* WHAT IS BEING ASKED: Would you repeat all of the records underneath, exactly as written?

* Items from a dataset:
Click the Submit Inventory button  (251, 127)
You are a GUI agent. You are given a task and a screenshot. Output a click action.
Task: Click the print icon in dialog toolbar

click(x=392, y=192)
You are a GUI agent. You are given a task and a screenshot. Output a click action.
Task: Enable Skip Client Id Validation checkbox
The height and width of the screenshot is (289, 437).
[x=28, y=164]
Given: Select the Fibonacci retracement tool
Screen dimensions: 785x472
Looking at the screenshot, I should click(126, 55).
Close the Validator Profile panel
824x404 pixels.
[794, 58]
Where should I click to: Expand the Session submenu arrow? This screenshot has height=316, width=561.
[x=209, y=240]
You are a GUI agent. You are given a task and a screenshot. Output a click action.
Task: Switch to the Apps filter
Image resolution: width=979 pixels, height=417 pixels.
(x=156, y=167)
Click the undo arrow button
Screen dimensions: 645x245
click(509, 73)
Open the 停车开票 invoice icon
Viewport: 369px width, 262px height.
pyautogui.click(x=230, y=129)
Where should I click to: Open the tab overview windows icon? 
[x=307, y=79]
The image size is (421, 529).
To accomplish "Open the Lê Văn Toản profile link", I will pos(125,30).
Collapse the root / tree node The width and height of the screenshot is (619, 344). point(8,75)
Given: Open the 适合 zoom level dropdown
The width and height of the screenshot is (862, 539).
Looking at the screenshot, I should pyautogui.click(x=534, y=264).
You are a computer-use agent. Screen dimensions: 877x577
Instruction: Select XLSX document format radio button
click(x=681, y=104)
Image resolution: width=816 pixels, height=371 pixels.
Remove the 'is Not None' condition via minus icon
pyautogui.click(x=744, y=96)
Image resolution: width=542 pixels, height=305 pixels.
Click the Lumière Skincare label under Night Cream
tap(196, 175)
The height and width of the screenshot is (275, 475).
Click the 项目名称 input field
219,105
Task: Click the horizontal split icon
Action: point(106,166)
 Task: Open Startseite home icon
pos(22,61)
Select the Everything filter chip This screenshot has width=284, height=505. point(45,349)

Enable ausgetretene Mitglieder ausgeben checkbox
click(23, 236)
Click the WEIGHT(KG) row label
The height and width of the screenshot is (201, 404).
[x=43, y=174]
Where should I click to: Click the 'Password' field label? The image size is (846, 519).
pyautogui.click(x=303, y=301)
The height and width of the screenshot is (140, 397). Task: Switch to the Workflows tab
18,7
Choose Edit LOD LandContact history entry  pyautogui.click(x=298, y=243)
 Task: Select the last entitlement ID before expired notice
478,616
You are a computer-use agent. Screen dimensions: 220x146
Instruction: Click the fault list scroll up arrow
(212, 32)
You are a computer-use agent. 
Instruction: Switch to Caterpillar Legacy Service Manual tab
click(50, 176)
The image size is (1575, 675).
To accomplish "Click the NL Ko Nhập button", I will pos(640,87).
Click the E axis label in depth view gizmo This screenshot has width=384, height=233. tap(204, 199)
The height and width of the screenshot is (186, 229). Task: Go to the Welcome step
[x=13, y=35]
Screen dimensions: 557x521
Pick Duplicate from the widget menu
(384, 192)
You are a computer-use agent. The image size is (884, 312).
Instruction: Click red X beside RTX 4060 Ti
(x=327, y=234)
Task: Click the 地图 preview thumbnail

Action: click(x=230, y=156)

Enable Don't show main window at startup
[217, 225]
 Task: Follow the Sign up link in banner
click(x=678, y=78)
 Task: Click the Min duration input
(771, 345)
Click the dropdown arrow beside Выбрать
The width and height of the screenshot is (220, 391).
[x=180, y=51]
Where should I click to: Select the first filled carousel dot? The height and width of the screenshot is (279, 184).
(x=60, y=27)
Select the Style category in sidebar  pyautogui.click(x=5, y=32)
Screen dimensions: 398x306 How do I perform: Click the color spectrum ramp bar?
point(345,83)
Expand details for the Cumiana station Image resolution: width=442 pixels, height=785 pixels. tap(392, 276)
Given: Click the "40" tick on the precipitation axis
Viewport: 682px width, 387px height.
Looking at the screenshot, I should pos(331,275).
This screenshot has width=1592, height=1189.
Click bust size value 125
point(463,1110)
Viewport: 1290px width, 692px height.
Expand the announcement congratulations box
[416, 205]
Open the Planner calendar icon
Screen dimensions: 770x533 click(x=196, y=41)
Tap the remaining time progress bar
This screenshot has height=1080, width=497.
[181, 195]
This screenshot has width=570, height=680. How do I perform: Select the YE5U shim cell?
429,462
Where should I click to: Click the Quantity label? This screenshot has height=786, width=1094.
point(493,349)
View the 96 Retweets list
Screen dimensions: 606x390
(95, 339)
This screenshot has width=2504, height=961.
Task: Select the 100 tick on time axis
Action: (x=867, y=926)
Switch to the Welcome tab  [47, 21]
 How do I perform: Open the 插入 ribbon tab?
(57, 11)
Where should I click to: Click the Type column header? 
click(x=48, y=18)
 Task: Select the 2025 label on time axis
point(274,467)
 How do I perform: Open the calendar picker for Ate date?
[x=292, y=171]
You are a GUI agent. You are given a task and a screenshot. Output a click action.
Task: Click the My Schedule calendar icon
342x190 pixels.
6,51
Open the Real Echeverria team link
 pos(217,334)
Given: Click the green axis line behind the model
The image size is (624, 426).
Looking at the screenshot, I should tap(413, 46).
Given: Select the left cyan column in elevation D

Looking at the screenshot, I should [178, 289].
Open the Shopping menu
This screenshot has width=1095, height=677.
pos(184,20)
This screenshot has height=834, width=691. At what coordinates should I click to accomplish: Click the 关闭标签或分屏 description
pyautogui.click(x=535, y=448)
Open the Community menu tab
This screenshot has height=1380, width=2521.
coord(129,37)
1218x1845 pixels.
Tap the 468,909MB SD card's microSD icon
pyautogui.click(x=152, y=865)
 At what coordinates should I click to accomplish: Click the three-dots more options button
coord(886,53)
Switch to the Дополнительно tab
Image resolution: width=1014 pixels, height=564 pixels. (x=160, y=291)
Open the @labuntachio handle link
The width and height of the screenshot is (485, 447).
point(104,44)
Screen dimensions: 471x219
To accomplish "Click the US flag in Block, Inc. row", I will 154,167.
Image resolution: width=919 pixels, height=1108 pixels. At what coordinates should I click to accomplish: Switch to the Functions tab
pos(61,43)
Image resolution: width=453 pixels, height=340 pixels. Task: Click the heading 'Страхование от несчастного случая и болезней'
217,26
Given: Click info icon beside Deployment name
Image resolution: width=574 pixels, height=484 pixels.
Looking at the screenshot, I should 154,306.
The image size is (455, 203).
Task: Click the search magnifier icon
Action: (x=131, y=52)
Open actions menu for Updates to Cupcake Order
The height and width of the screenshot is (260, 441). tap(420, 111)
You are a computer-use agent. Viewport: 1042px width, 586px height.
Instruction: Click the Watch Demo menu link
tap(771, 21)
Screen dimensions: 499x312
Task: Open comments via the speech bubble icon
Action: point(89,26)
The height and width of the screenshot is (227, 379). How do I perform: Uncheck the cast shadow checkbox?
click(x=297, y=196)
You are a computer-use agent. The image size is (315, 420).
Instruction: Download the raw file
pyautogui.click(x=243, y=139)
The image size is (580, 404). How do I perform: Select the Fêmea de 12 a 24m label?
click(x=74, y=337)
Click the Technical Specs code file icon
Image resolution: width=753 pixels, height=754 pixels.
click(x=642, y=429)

* FINISHED EXERCISE:
Click the Submit Inventory button  (251, 127)
You are a GUI agent. You are given a task and a screenshot. Output a click action.
Task: Click the print icon in dialog toolbar

click(x=392, y=192)
You are a GUI agent. You are given a task and a screenshot. Output a click action.
Task: Enable Skip Client Id Validation checkbox
The height and width of the screenshot is (289, 437).
[x=28, y=164]
Given: Select the Fibonacci retracement tool
Screen dimensions: 785x472
Looking at the screenshot, I should click(126, 55).
Close the Validator Profile panel
824x404 pixels.
[794, 58]
Where should I click to: Expand the Session submenu arrow? This screenshot has height=316, width=561.
[x=209, y=240]
You are a GUI agent. You are given a task and a screenshot. Output a click action.
Task: Switch to the Apps filter
Image resolution: width=979 pixels, height=417 pixels.
(x=156, y=167)
Click the undo arrow button
Screen dimensions: 645x245
click(509, 73)
Open the 停车开票 invoice icon
Viewport: 369px width, 262px height.
pyautogui.click(x=230, y=129)
Where should I click to: Open the tab overview windows icon? 
[x=307, y=79]
The image size is (421, 529).
To accomplish "Open the Lê Văn Toản profile link", I will pos(125,30).
Collapse the root / tree node The width and height of the screenshot is (619, 344). point(8,75)
Given: Open the 适合 zoom level dropdown
The width and height of the screenshot is (862, 539).
Looking at the screenshot, I should pyautogui.click(x=534, y=264).
You are a computer-use agent. Screen dimensions: 877x577
Instruction: Select XLSX document format radio button
click(x=681, y=104)
Image resolution: width=816 pixels, height=371 pixels.
Remove the 'is Not None' condition via minus icon
pyautogui.click(x=744, y=96)
Image resolution: width=542 pixels, height=305 pixels.
Click the Lumière Skincare label under Night Cream
tap(196, 175)
The height and width of the screenshot is (275, 475).
Click the 项目名称 input field
219,105
Task: Click the horizontal split icon
Action: point(106,166)
 Task: Open Startseite home icon
pos(22,61)
Select the Everything filter chip This screenshot has width=284, height=505. point(45,349)

Enable ausgetretene Mitglieder ausgeben checkbox
click(23, 236)
Click the WEIGHT(KG) row label
The height and width of the screenshot is (201, 404).
[x=43, y=174]
Where should I click to: Click the 'Password' field label? The image size is (846, 519).
pyautogui.click(x=303, y=301)
The height and width of the screenshot is (140, 397). Task: Switch to the Workflows tab
18,7
Choose Edit LOD LandContact history entry  pyautogui.click(x=298, y=243)
 Task: Select the last entitlement ID before expired notice
478,616
You are a computer-use agent. Screen dimensions: 220x146
Instruction: Click the fault list scroll up arrow
(212, 32)
You are a computer-use agent. 
Instruction: Switch to Caterpillar Legacy Service Manual tab
click(50, 176)
The image size is (1575, 675).
To accomplish "Click the NL Ko Nhập button", I will pos(640,87).
Click the E axis label in depth view gizmo This screenshot has width=384, height=233. tap(204, 199)
The height and width of the screenshot is (186, 229). Task: Go to the Welcome step
[x=13, y=35]
Screen dimensions: 557x521
Pick Duplicate from the widget menu
(384, 192)
You are a computer-use agent. The image size is (884, 312).
Instruction: Click red X beside RTX 4060 Ti
(x=327, y=234)
Task: Click the 地图 preview thumbnail

Action: click(x=230, y=156)

Enable Don't show main window at startup
[217, 225]
 Task: Follow the Sign up link in banner
click(x=678, y=78)
 Task: Click the Min duration input
(771, 345)
Click the dropdown arrow beside Выбрать
The width and height of the screenshot is (220, 391).
[x=180, y=51]
Where should I click to: Select the first filled carousel dot? The height and width of the screenshot is (279, 184).
(x=60, y=27)
Select the Style category in sidebar  pyautogui.click(x=5, y=32)
Screen dimensions: 398x306 How do I perform: Click the color spectrum ramp bar?
point(345,83)
Expand details for the Cumiana station Image resolution: width=442 pixels, height=785 pixels. tap(392, 276)
Given: Click the "40" tick on the precipitation axis
Viewport: 682px width, 387px height.
Looking at the screenshot, I should pos(331,275).
This screenshot has width=1592, height=1189.
Click bust size value 125
point(463,1110)
Viewport: 1290px width, 692px height.
Expand the announcement congratulations box
[416, 205]
Open the Planner calendar icon
Screen dimensions: 770x533 click(x=196, y=41)
Tap the remaining time progress bar
This screenshot has height=1080, width=497.
[181, 195]
This screenshot has width=570, height=680. How do I perform: Select the YE5U shim cell?
429,462
Where should I click to: Click the Quantity label? This screenshot has height=786, width=1094.
point(493,349)
View the 96 Retweets list
Screen dimensions: 606x390
(95, 339)
This screenshot has width=2504, height=961.
Task: Select the 100 tick on time axis
Action: (x=867, y=926)
Switch to the Welcome tab  [47, 21]
 How do I perform: Open the 插入 ribbon tab?
(57, 11)
Where should I click to: Click the Type column header? 
click(x=48, y=18)
 Task: Select the 2025 label on time axis
point(274,467)
 How do I perform: Open the calendar picker for Ate date?
[x=292, y=171]
You are a GUI agent. You are given a task and a screenshot. Output a click action.
Task: Click the My Schedule calendar icon
342x190 pixels.
6,51
Open the Real Echeverria team link
 pos(217,334)
Given: Click the green axis line behind the model
The image size is (624, 426).
Looking at the screenshot, I should tap(413, 46).
Given: Select the left cyan column in elevation D

Looking at the screenshot, I should [178, 289].
Open the Shopping menu
This screenshot has width=1095, height=677.
pos(184,20)
This screenshot has height=834, width=691. At what coordinates should I click to accomplish: Click the 关闭标签或分屏 description
pyautogui.click(x=535, y=448)
Open the Community menu tab
This screenshot has height=1380, width=2521.
coord(129,37)
1218x1845 pixels.
Tap the 468,909MB SD card's microSD icon
pyautogui.click(x=152, y=865)
 At what coordinates should I click to accomplish: Click the three-dots more options button
coord(886,53)
Switch to the Дополнительно tab
Image resolution: width=1014 pixels, height=564 pixels. (x=160, y=291)
Open the @labuntachio handle link
The width and height of the screenshot is (485, 447).
point(104,44)
Screen dimensions: 471x219
To accomplish "Click the US flag in Block, Inc. row", I will 154,167.
Image resolution: width=919 pixels, height=1108 pixels. At what coordinates should I click to accomplish: Switch to the Functions tab
pos(61,43)
Image resolution: width=453 pixels, height=340 pixels. Task: Click the heading 'Страхование от несчастного случая и болезней'
217,26
Given: Click info icon beside Deployment name
Image resolution: width=574 pixels, height=484 pixels.
Looking at the screenshot, I should 154,306.
The image size is (455, 203).
Task: Click the search magnifier icon
Action: (x=131, y=52)
Open actions menu for Updates to Cupcake Order
The height and width of the screenshot is (260, 441). tap(420, 111)
You are a computer-use agent. Viewport: 1042px width, 586px height.
Instruction: Click the Watch Demo menu link
tap(771, 21)
Screen dimensions: 499x312
Task: Open comments via the speech bubble icon
Action: point(89,26)
The height and width of the screenshot is (227, 379). How do I perform: Uncheck the cast shadow checkbox?
click(x=297, y=196)
You are a computer-use agent. The image size is (315, 420).
Instruction: Download the raw file
pyautogui.click(x=243, y=139)
The image size is (580, 404). How do I perform: Select the Fêmea de 12 a 24m label?
click(x=74, y=337)
Click the Technical Specs code file icon
Image resolution: width=753 pixels, height=754 pixels.
click(x=642, y=429)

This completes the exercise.